In previous studies of HCC, radiomics obtained from pretreatment CT was thought to be a good predictor of the HCC treatment response after TACE, which could prevent unnecessary treatment (Park et al. 2017). Another study suggested that MRI-based radiomics may predict the prognosis of HCC treated with TACE combined with microwave ablation (Liu et al. 2021b). CT imaging radiomics was also useful for stratifying patients with HCC to determine appropriate treatment options between liver resection and TACE (Li et al. 2016). All relevant studies showed that radiomics has additional value to clinical features in predicting therapeutic response and prognosis of HCC. The results of our study indicated that the Radscore was an independent risk factor obviously related to the non-response of HCC to HAIC. Moreover, the HR of the Radscore was considerably higher than that of clinical features, which suggests that Radscore may be more helpful than the clinical characteristics in predicting the therapeutic response of unresectable HCC after HAIC.

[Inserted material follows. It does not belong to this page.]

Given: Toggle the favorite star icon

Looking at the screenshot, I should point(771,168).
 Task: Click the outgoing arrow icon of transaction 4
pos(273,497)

In recent years, The ALBI score, a scoring system based solely on serum levels of albumin and total bilirubin, has been proposed as a simple and objective model to assess the liver reserve function in patients with HCC (Johnson et al. 2015). The elevation of serum bilirubin and reduction of albumin level usually indicates liver injury. Meanwhile, the reduction of albumin level is also associated with worse nutritional status of the body, leading to a decrease in immune function and, subsequently, tumor recurrence. HCC patients with higher ALBI scores have poorer liver reserve function, lower grade tumor biological behavior, worse systemic condition, and thus a worse prognosis. Our study has found that the higher ALBI score was an independent risk factor for non-response after the HAIC. The calibration curve of our nomogram based on the combined model (ALBI score and Radscore) verified that the predictive probability of the model fitted well with the actual therapeutic response, proving that the model has high accuracy. Therefore, the nomogram in this study can guide the prediction of the treatment response in HCC patients after HAIC.

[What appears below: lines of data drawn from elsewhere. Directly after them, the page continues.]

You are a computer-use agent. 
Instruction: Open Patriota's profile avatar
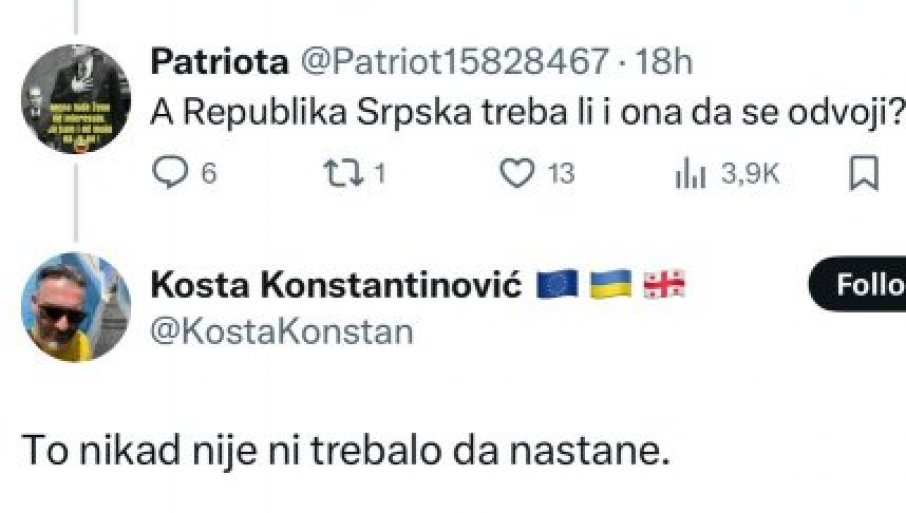coord(75,98)
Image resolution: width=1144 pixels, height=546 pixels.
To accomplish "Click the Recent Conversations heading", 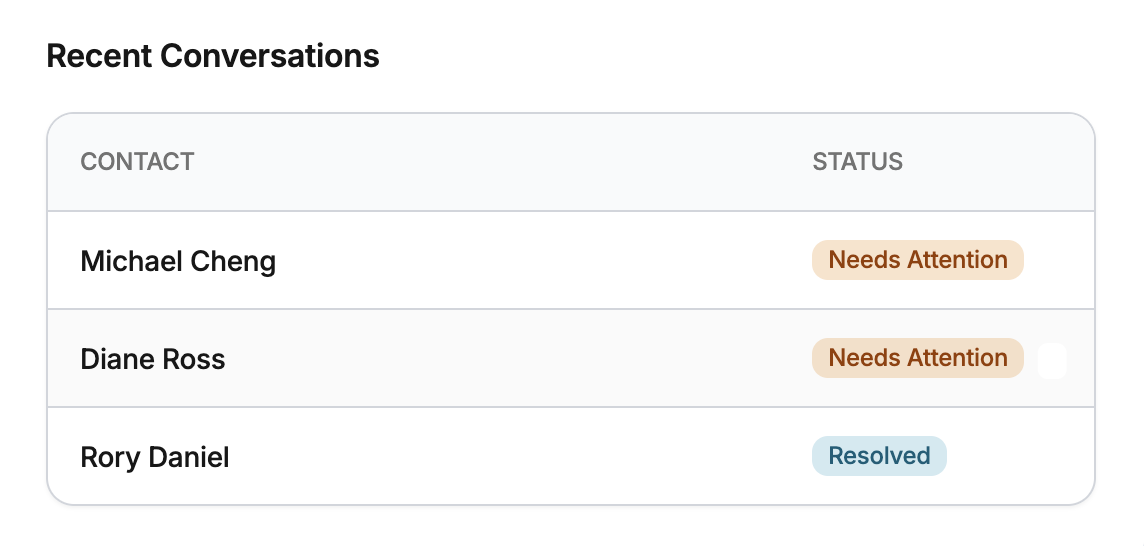I will (x=213, y=56).
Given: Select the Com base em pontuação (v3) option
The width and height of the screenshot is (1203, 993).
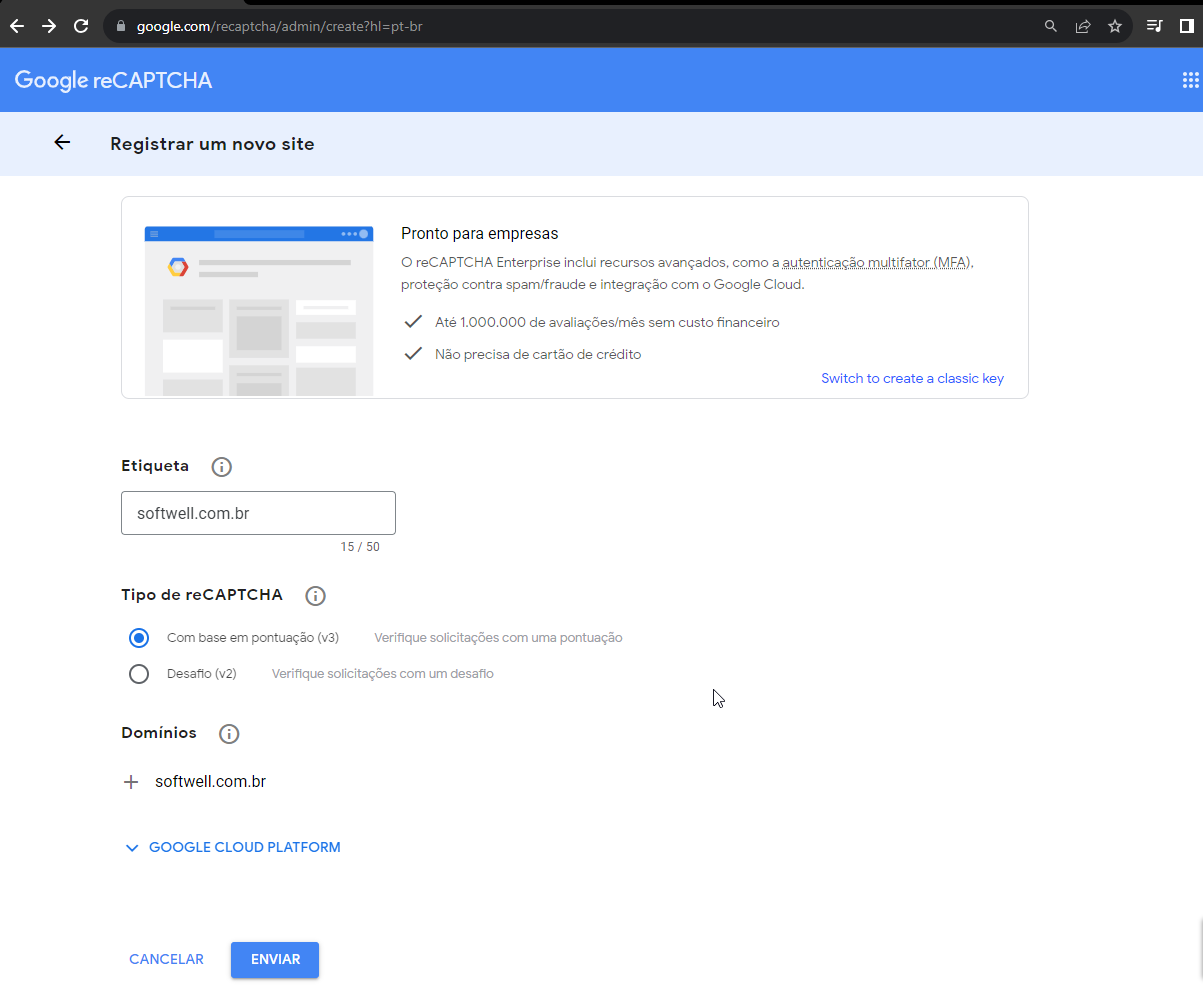Looking at the screenshot, I should pos(138,637).
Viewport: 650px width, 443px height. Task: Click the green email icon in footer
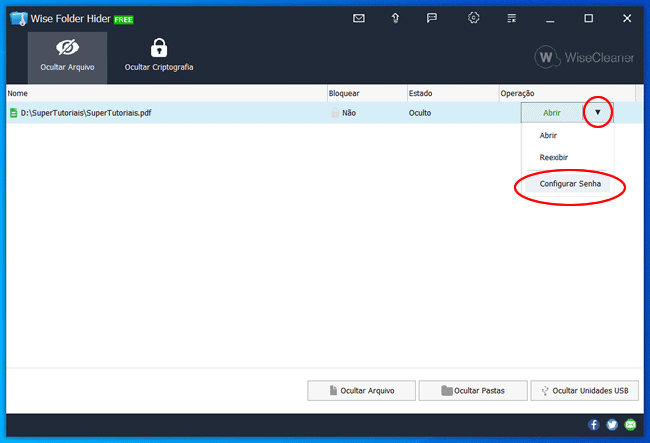(630, 425)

This study has several limitations. First, selection bias might exist because of the retrospective design in our study. Second, although our cohort remains one of the largest in terms of radiomics features and interventional treatment of HCC, the patients were enrolled from a single institution with limited sample size, so the conclusions need to be verified by further prospective studies. Third, our study conducted image segmentation manually; an automated method for image segmentation may provide greater stability (de Hoop et al. 2009). Fourth, feature extraction was based on a single T2WI image for analysis in this study, but in practice, it is convenient for the clinician to extract radiomics features for analysis.

Conclusion

In conclusion, the nomogram based on the combined model that incorporated MRI-based radiomics features and ALBI score exhibited favorable performance in predicting the response of unresectable HCC to HAIC. The pretherapeutic MRI-based radiomics score could be used as a non-invasive biomarker to help clinicians make reasonable clinical decisions, thereby avoiding the overtreatment of patients with HCC.